Maternal anaemia continues to be a major public health problem worldwide and remains more concentrated in low/middle-income countries (LMICs).13 14 The WHO has established the Global Nutrition Target to reduce reproductive-age women’s anaemia by half by 2030.15 The socioeconomic, demographic and household factors including inadequate antenatal care (ANC) visits, lack of postnatal care (PNC) visits, higher parity, lack of education, contraceptive usage, rural residency, underweight and nutritional status have been reported as major determinants of anaemia in LMICs settings.16–20

Several studies have revealed that anaemia prevalence is not uniform among lactating and non-lactating mothers.21 22 Lactating mothers are considered a more vulnerable group than non-lactating mothers as they are physiologically and nutritionally at a higher risk of iron deficiency and could acquire anaemia during their pregnancy.23 24 Besides, lactating mothers require highly nutritious food to produce an adequate quantity of milk in addition to their needs.25 This is even higher in LMICs where insufficient dietary intake, micronutrient deficiencies and infection are common.26 27 The problem also extends to their child and affects its immunity, cognitive development and learning ability.28 29

Improving lactating and non-lactating women’s health is critical to preserve a healthy generation. Previous studies have examined anaemia using survey data,30 however, those studies were country-specific and did not compare anaemia in both lactating and non-lactating mothers. Thus this study aimed to assess the prevalence and determinants of anaemia among lactating and non-lactating mothers in LMICs. Identifying the more vulnerable groups is vital to prioritise and design appropriate targeted intervention programmes to reduce anaemia.

Methods

Study population and data source

This study was based on the most recent Demographic and Health Surveys (DHS) dataset in 46 LMICs. We appended 46 countries’ DHS data to investigate factors associated with anaemia in women of reproductive age in LMICs. The DHS uses the same standardised data collection procedures, sampling, questionnaires and coding, which makes the results comparable across countries.

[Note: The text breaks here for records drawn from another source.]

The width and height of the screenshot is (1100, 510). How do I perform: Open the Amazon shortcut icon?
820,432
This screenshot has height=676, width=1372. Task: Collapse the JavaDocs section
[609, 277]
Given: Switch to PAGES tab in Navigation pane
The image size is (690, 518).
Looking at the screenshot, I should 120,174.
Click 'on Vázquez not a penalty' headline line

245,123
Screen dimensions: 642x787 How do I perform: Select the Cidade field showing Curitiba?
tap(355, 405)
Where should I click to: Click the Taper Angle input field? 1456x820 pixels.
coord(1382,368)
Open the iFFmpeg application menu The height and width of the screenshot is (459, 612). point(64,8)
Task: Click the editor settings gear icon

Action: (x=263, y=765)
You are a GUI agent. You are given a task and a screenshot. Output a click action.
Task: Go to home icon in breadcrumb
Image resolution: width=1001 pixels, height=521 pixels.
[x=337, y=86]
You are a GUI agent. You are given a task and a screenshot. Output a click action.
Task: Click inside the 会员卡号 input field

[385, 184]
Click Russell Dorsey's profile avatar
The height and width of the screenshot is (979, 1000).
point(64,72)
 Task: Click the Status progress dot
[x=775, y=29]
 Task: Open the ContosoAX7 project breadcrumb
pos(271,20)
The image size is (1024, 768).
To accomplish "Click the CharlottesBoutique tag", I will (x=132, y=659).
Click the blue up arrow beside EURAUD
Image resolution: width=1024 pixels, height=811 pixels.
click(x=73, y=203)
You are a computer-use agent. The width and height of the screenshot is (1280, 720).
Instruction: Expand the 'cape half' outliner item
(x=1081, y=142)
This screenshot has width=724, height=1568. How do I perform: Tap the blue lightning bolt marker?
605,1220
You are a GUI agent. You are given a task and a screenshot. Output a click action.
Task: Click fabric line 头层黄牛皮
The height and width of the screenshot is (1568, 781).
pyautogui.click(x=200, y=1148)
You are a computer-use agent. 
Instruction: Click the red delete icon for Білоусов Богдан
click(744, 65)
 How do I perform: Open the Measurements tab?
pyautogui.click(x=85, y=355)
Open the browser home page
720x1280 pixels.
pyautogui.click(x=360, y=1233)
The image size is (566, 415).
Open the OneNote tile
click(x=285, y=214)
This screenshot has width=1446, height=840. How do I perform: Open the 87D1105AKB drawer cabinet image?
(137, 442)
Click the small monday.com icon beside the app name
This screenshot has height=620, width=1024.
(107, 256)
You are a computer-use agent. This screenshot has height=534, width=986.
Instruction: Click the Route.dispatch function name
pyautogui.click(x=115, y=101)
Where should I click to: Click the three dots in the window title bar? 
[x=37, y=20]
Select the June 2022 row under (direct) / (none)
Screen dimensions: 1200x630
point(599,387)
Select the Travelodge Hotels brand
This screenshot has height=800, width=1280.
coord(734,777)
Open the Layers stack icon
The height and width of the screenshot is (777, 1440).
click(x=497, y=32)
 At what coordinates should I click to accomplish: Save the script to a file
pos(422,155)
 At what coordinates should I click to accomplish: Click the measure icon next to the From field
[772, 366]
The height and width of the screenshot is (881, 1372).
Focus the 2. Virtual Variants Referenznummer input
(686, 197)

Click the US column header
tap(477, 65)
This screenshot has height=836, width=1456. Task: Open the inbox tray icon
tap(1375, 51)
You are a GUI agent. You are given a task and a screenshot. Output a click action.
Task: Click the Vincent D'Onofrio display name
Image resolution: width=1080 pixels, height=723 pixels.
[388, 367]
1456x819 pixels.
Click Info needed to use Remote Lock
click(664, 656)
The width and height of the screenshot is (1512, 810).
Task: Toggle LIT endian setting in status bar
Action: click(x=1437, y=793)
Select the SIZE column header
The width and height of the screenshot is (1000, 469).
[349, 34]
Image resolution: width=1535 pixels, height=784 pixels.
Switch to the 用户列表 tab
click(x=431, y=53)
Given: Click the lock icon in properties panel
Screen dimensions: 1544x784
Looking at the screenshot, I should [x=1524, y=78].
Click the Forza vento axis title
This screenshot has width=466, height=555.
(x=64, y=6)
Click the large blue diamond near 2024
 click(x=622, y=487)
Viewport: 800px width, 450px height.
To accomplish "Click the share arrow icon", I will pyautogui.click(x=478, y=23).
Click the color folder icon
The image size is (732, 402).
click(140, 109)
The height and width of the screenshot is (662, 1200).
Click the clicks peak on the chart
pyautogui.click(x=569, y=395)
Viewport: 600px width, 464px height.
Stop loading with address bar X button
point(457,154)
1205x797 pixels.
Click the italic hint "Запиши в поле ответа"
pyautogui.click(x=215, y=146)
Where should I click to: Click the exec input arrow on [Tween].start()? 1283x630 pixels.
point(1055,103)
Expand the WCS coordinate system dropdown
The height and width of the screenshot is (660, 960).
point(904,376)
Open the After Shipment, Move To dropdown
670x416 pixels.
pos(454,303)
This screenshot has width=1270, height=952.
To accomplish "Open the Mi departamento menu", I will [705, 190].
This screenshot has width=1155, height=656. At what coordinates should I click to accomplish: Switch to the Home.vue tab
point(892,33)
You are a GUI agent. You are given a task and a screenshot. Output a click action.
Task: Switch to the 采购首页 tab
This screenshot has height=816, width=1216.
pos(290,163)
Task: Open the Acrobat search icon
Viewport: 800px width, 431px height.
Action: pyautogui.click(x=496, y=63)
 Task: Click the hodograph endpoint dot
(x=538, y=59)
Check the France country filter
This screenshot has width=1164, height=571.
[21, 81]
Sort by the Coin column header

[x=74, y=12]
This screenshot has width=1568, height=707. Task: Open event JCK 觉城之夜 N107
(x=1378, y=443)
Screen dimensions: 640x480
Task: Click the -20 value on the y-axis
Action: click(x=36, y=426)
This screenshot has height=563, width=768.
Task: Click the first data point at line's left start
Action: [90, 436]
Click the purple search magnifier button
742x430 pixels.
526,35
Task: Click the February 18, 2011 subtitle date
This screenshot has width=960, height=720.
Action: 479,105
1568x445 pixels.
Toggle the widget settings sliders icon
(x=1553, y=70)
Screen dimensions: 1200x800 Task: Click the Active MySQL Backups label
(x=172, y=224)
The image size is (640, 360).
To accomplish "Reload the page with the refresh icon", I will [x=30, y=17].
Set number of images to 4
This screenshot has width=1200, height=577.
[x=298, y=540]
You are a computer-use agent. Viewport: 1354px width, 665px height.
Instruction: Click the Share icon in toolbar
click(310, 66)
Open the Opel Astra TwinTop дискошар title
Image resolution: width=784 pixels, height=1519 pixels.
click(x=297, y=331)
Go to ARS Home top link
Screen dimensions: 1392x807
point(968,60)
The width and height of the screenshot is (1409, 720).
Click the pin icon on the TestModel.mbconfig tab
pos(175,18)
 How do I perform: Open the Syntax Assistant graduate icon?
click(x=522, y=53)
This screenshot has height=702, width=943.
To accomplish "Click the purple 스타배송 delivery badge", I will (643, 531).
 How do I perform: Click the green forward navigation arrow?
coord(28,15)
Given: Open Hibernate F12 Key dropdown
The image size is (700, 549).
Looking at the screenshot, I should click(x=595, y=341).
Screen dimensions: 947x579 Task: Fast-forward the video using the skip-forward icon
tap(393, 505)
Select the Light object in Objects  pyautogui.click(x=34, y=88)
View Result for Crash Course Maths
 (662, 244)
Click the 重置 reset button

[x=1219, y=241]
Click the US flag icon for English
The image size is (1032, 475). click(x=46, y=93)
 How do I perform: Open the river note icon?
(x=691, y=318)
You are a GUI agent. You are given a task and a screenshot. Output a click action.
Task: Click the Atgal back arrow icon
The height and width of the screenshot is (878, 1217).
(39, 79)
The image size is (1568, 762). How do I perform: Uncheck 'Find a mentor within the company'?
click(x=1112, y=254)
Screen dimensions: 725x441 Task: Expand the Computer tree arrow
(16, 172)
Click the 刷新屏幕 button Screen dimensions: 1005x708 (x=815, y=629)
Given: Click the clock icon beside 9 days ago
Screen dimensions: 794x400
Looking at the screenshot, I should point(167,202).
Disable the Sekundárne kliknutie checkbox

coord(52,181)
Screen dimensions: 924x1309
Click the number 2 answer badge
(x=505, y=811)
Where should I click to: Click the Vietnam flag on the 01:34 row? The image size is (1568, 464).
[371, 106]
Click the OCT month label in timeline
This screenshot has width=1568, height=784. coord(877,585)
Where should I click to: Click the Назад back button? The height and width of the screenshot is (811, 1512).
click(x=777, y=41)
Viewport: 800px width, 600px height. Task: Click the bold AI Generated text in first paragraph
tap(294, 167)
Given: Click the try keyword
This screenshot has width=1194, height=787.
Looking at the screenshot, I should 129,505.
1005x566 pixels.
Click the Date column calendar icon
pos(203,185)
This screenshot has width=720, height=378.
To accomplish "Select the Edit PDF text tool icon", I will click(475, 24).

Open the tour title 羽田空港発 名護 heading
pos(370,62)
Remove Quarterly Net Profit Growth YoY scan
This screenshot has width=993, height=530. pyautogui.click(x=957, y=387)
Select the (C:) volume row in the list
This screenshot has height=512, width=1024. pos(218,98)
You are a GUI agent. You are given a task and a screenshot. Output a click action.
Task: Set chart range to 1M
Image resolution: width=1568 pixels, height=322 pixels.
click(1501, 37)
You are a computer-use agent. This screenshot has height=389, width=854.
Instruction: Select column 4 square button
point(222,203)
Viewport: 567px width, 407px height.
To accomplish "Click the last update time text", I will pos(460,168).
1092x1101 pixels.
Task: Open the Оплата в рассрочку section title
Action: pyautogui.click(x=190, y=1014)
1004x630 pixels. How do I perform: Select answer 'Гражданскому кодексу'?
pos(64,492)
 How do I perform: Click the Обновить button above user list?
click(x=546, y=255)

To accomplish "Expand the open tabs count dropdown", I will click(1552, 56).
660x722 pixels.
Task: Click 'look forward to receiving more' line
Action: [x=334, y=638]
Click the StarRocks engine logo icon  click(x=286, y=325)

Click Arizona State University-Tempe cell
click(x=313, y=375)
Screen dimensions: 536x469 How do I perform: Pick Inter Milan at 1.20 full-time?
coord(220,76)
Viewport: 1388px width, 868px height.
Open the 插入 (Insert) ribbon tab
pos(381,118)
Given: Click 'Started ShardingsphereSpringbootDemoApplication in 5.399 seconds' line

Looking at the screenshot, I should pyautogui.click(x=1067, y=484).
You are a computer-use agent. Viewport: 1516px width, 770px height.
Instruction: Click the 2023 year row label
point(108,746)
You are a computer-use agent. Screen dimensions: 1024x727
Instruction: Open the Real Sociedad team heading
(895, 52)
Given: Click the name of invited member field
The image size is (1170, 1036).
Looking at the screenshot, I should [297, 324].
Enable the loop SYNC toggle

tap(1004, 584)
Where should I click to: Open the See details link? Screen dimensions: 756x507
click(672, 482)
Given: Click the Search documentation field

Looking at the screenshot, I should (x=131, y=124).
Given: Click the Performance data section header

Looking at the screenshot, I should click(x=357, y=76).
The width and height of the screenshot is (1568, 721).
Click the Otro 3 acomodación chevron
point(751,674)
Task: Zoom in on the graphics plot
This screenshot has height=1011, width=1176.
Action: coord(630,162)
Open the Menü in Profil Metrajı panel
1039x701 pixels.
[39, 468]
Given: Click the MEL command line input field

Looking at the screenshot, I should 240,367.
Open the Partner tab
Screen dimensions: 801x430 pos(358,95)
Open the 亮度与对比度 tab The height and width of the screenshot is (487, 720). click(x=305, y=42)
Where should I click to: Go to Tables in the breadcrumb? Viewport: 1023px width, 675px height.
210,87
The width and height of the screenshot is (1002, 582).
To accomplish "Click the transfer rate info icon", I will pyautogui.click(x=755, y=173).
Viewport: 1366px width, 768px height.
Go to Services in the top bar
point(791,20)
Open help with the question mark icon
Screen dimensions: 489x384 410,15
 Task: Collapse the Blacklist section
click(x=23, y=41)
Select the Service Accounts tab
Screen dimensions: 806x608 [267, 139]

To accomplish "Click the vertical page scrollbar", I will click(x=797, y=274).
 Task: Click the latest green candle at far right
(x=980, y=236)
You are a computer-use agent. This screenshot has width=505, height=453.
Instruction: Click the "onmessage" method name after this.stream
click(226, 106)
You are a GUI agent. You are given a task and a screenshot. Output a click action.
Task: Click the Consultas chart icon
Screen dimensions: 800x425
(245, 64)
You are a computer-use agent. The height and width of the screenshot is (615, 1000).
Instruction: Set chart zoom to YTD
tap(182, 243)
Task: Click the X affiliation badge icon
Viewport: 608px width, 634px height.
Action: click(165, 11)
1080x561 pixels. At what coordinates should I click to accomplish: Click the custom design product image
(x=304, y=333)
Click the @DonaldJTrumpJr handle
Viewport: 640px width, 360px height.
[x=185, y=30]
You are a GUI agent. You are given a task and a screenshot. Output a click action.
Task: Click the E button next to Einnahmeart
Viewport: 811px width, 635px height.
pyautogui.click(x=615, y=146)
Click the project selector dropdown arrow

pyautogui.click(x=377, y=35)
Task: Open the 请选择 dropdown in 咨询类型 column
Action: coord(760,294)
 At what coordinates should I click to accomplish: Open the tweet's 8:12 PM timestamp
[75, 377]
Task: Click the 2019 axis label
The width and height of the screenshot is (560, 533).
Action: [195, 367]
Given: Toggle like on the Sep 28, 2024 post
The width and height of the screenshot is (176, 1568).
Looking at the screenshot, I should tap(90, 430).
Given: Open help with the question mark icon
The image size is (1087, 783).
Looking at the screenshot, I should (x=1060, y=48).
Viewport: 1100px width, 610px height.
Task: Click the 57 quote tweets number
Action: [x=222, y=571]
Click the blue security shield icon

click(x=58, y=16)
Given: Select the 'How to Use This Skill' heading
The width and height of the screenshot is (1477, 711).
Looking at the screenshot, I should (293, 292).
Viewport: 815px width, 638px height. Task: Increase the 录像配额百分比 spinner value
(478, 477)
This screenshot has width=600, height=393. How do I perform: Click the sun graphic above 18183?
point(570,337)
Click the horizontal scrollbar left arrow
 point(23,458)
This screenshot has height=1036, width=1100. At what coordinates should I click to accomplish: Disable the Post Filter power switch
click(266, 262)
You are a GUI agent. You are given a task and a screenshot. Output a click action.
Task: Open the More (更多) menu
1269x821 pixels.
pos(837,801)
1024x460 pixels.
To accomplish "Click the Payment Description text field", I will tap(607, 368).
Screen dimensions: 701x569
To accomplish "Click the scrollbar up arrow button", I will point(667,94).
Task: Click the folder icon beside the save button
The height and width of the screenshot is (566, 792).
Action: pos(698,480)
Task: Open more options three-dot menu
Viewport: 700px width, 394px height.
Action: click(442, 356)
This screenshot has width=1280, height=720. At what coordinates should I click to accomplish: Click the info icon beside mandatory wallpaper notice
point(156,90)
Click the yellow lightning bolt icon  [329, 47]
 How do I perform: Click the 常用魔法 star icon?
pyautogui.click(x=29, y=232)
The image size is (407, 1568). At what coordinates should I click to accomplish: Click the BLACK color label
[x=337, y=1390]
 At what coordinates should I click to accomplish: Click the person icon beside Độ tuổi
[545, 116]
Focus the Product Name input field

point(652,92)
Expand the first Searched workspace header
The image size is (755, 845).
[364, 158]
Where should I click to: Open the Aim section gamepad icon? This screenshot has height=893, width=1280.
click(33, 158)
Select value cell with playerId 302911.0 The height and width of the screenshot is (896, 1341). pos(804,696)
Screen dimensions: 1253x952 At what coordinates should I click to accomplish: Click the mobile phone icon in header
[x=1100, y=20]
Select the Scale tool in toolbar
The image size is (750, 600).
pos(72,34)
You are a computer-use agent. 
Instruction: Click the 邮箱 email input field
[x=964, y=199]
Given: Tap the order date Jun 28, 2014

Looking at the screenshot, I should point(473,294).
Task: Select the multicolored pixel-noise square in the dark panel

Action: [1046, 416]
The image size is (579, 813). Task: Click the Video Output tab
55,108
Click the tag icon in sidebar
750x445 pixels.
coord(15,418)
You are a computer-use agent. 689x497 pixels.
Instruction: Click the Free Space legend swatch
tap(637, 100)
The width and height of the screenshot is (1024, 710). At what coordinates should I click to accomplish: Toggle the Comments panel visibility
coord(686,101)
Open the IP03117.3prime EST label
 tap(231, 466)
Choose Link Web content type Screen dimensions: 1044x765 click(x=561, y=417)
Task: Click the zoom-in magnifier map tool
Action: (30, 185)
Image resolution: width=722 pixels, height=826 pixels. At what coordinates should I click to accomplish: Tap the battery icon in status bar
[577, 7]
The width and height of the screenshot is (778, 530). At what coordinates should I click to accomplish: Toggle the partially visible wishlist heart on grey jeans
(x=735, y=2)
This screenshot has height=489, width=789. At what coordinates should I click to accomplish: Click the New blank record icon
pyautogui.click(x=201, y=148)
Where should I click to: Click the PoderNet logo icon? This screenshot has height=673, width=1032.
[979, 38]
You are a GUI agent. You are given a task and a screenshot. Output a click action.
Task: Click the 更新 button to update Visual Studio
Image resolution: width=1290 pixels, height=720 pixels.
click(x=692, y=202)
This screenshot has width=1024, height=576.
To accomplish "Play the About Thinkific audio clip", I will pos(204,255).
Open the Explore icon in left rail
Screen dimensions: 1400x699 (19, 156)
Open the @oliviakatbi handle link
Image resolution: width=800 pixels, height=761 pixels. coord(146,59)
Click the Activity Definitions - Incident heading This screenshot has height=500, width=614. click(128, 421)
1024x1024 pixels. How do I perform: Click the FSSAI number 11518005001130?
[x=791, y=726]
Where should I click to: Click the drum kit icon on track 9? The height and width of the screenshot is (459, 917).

The DHS used two stages of stratified sampling technique to select the study participants and to assure national representativeness. First, census enumeration areas are selected from each sampling stratum using a probability proportional to the size of the number of households in each enumeration area. In the second stage, households are sampled using systematic random sampling from each enumeration area, which forms the survey clusters. A detailed description of the DHS sampling design and data collection procedures has been found in each country’s DHS report. A total of 185 330 lactating and 827 501 non-lactating women of reproductive age were interviewed.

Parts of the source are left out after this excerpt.